Okay, so it’s zero o’clock in the nothingness and I want to watch a movie but my brain is begging for a low impact workout and not to be needlessly jerked around. I can’t afford another highly praised slab of nonsense that leaves me feeling like I’m the last bitter survivor of a dead world. Hey now, what’s that crusty object I see hidden and tucked away beneath a pile of army blankets in the HBO On Demand drawer? Why it’s 1997’s THE RELIC and in HD no less! Hmmm, I have not seen this one in ages and my previous experiences with it teetered on semi ho-hum and yet…it’s perfect for right now.
See, this is why I’m never too hard on semi-successful monster flicks with dubious plots; I know one day, sooner or later, I’ll need it more than it will need me. I want to see some heads roll, some doors banged in. I want a creature feature mashed up with a disaster flick. I want the monster to time his attack during a posh museum gala that the mayor has an invitation to! The Mayor of Chicago no less! Somebody somewhere at some time had the bright idea of casting a 60 million dollar production with PENELOPE ANN MILLER, TOM SIZEMORE and LINDA HUNT and that person owns a piece of my heart forever. No time for popcorn. Where’s that half eaten bag of goldfish crackers?
I know I’d struck gold when I saw that four people wrote the screenplay. THE RELIC is about a box of contaminated leaves that gets sent to a museum and the monster that wants to eat those leaves but will eat people’s brains instead if he can’t. I’m sure the book it’s based on is more complicated than that but that’s of no concern to me now. SIZEMORE is a cop with hokey cop dialogue, MILLER is a evolutionary biologist who takes her heels off when necessary and LINDA HUNT is the no nonsense head of the museum who gets laughs by cursing and firing people when shit goes down. There’s even a nemesis character of MILLER’S who acts all snidely throughout until he’s chomped on and, as if God really does love me, AUDRA LINDLEY shows up as a coroner in need of a drummer to punctuate her observations with rimshots. I pray that some day I stumble across a decapitated corpse so that I can steal her joke, “Don’t you hate people who take head and don’t give it?” If only there was a way to know which of writers involved was responsible for that! That’s just too rich!

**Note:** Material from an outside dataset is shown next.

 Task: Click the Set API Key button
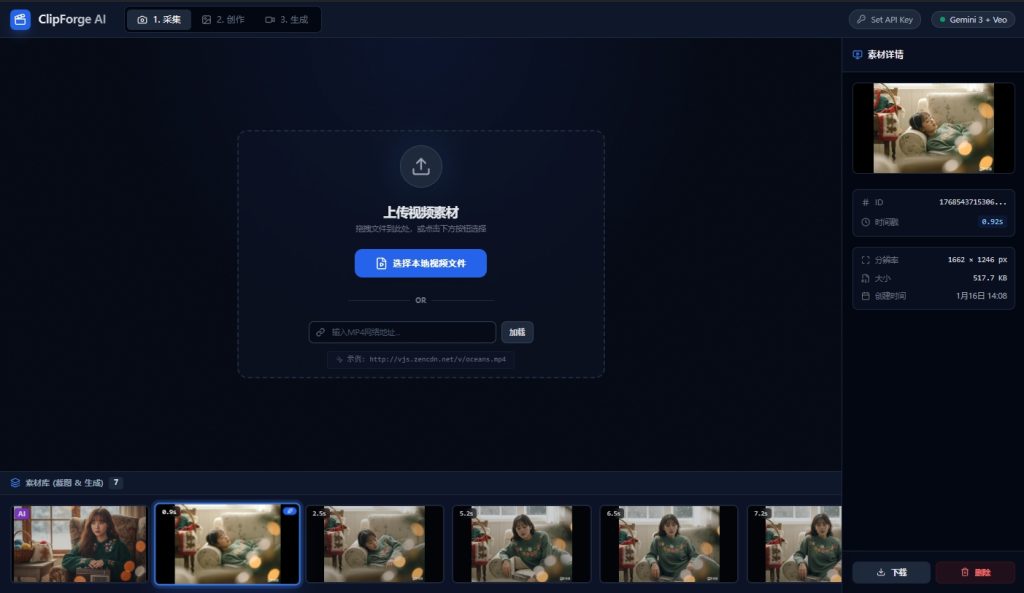[884, 19]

THE RELIC comes courtesy of director PETER HYAMS who somehow directed both OUTLAND and STAY TUNED. It’s got a unique look to it as there are a zillion light flares hitting the camera and it could actually be the darkest movie ever made this side of HUMONGOUS. I found that resisting the darkness got me nowhere, so I decided to embrace it and then ended up pleased. People’s faces just dissolve into the scenery and sometimes you get the sense that you are either going blind or your T.V. is on the fritz. Still, not being able to quite make everything out adds a kind of nightmare quality too. VHS and standard DVD probably did this joint little favors but this shit’s slick in HD. I recall thinking that the creature effects were too vague when I first saw this in the theater but they seem much more solid now. Ironically, but not surprisingly, the more showy CGI work holds up less well than STAN WINSTON’s practical interpretations. There’s a show-stoppy galloping beast on fire bit that looks borderline terrible now but it’s hard for me to care when the movie is so much fun.

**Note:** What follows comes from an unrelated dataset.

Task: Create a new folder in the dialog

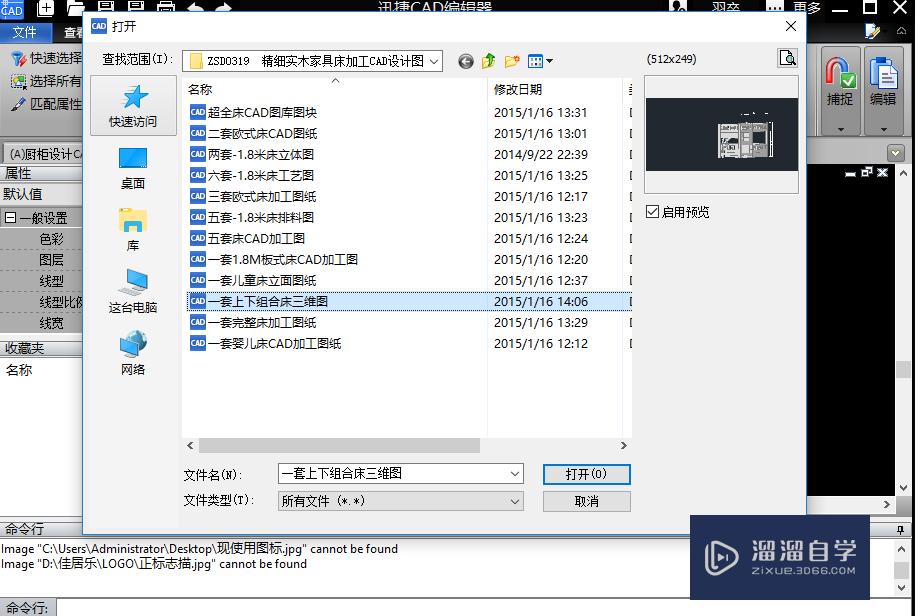Action: (x=510, y=61)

THE RELIC is a wonderfully flawed disaster movie throwback, a drive-in monster on the loose flick hiding in the trunk of a big budget epic. The disaster elements, which include panicked folks trampling over each other to escape the mayhem and a group trudge through a dank subterranean tunnel that recalls THE POSIEDON ADVENTURE are hysterically engaging even as the film pushes a near two-hour running time. Whatever borderline ludicrousness curbed this films reputation back in the day only serves to make it that much more entertaining now. This is exactly how cheese should age my friends and I’m kinda surprised that a film released in the wiseacre late nineties is this level of puppy dog eighties adorable. I’m very happy I woke up and found it waiting for me. You don’t have to turn off your entire brain to enjoy it, just the part of your brain that ruins everything!